We also discussed reaching out to alumni through the class officer network, and Dan has been in touch with Alumni Relations to get this started. Last, and important, we asked all Committee members to raise their hand and volunteer to be an alumni interviewer, a request that we have also made to the council at large. This is a great way to help the College in a very tangible way.
Anyone interested in interviewing can register by clicking the “Sign Up to Interview” link at www.dartmouth.edu/~interviewers.

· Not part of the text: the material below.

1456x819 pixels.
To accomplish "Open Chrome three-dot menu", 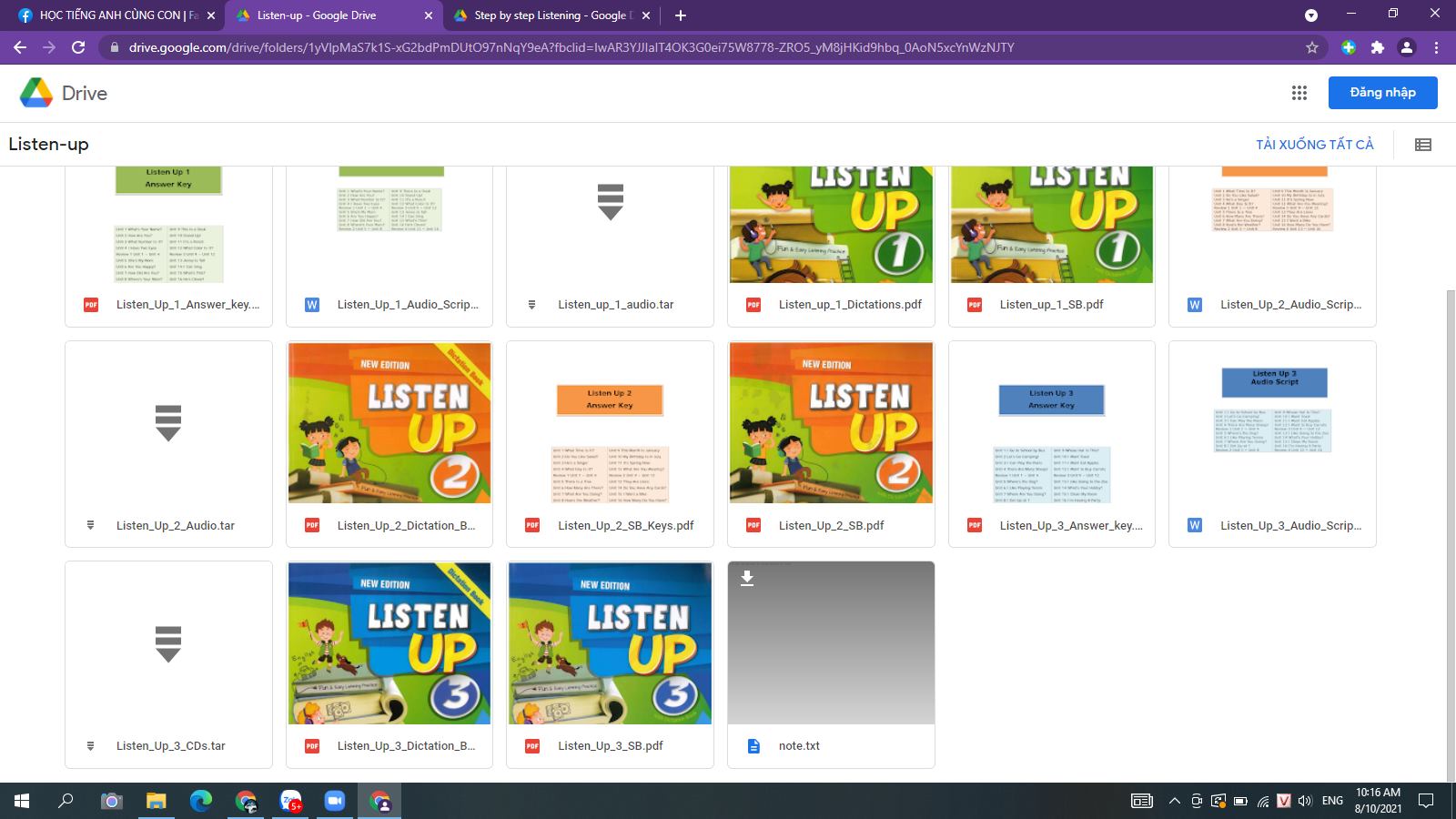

Low-income Outreach Program
Stan West ’78 summarized a program he has initiated in Los Angeles that is directed toward enhancing and reinforcing the recruitment efforts of the College. We highlight this initiative as one that has very real potential. Follow-up calls to further reinforce and define this effort are under way, and we look forward to reporting back to the council in May as to progress here. To Stan’s credit, he has worked at defining this effort in Los Angeles, and we look forward to hearing more on this front.
School Partnership Program
Ellie Loughlin ’89 and Colleen Wearn ’06 provided an update on plans to roll out, on a selective basis, a program whereby designated alumni assist the Admissions Office as representatives to specific schools. As we learned at our meeting, the number of school visits conducted by the Admissions Office dropped from 626 in 2008 to 450 in 2009 due to budgetary and time constraints. This program is intended to assist the Admissions Office in its efforts, and we look forward to a recap from Ellie and Colleen in May as to how the program is shaping up.
The meeting opened with an introduction of committee members.
Then followed a Student Assembly presentation by Frances Vernon ’10, president, Student Assembly; Cory Cunningham ’10, vice president, Student Assembly; and Tina Chang, president, Graduate Student Council (GSC). Tina explained the role of the GSC and that they are working on hosting social events (for all grad students), a dedicated graduate student center, vision and dental insurance for graduate students, improved Advance Transit scheduling, ID cards and discounts for spouses, and a career fair catering to grad students.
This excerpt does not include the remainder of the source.